Fact two. During the park’s study, Ana developed obsessive romantic feelings toward Owen Chen.

Fact three. She believed—she hoped—Owen would help her escape, as he promised he would.

Fact four. He lied to her. He betrayed her trust. He broke her heart.

Fact five. She became angry. Enraged. And, with the very knife she had stolen from him—a knife she kept hidden over many weeks—Ana plotted her revenge. She saw the line of morality. She understood it. And she made the conscious choice to cross it.

Ladies and gentlemen, Ana is a living, breathing, moral agent who should be held accountable for her actions, just as Kingdom Corp. should be held accountable for theirs. And so, I ask you—for Owen, for Nia, and for Ana—it is time to do the right thing. The Kingdom must end their Fantasist Program. Forever.

Thank you.

[Courtroom falls utterly silent.]

THE COURT: Mr. Hayes? Do you have a rebuttal?

MR. HAYES: I do, Your Honor.

[Stands. Makes his way to center of room.]

Technology. Fantasy. Entertainment. Have we forgotten everything the Kingdom stands for? Have we forgotten what they have done for generations—what they continue to do to this day—better than anyone else in the world? Have we forgotten the beauty? The magic? The grandeur? The cutting-edge science that has changed the world and the way we interact with it, for the better? The joy, the fun, the curiosity their creations have inspired for young and old alike? Have we forgotten how we felt when we witnessed the birth of a white rhino, the first of its kind in a century? Have we forgotten the thrill and the exhilaration we felt seeing a baby Compsognathus hatch—a dinosaur, for God’s sake—a species humans would otherwise never have encountered, not in a hundred million years?

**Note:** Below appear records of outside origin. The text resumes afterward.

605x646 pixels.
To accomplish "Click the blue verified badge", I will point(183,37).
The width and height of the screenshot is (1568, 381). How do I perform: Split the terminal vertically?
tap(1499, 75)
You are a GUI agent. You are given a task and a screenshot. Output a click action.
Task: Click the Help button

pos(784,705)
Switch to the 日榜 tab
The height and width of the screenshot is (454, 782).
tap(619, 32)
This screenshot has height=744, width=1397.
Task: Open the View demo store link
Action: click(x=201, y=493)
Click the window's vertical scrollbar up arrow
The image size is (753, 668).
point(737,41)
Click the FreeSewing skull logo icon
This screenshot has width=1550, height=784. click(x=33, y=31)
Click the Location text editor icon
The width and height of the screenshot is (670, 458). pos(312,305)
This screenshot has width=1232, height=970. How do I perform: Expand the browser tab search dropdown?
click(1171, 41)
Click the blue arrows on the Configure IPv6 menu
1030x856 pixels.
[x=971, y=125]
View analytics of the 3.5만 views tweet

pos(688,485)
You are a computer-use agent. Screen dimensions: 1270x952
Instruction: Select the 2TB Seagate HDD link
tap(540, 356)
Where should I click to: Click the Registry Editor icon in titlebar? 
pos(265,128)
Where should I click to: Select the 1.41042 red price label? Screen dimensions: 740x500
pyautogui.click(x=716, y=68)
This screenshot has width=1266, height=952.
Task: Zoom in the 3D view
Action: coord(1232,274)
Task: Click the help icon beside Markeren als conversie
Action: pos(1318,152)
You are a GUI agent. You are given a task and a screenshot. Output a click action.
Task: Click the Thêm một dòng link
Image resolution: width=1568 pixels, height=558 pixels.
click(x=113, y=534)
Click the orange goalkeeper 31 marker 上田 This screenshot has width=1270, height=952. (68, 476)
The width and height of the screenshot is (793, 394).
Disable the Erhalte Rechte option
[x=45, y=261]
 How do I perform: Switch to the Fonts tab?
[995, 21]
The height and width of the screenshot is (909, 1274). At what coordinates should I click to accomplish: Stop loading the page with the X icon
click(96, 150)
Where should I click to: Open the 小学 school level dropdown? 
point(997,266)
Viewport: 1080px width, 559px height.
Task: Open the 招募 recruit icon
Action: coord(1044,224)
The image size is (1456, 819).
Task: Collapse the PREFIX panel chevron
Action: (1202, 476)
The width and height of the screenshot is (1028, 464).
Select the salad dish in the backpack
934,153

The truth is, the Kingdom has always been the first and the best in their field. Trailblazers the other parks can only dream of imitating. Is it so far-fetched to think maybe, just maybe, the technology they helmed to create our beloved Fantasists is simply so good—so lifelike—that it has fooled us into thinking these girls are actually human? But they aren’t, don’t you see? Fooling us was always the point.

And so, I must paint a different picture. A picture of a girl, programmed to maintain certain behavioral parameters. A girl programmed to interact—to connect—all so that we might feel a little less alone in this great big universe of ours. Connection, of course, is what has allowed our species to thrive. To procreate. To survive. But Fantasists do not connect with us to ensure their own survival—they connect to serve. To entertain. And, until the precise moment of their mechanical malfunctions, Ana, Eve, and Pania were behaving exactly according to program.

Human beings are not infallible, and neither is our technology. Mistakes happen. Errors occur. Rides break down. And if we were fooled by the Kingdom’s illusions, well … it was because we wanted to be. Thank you.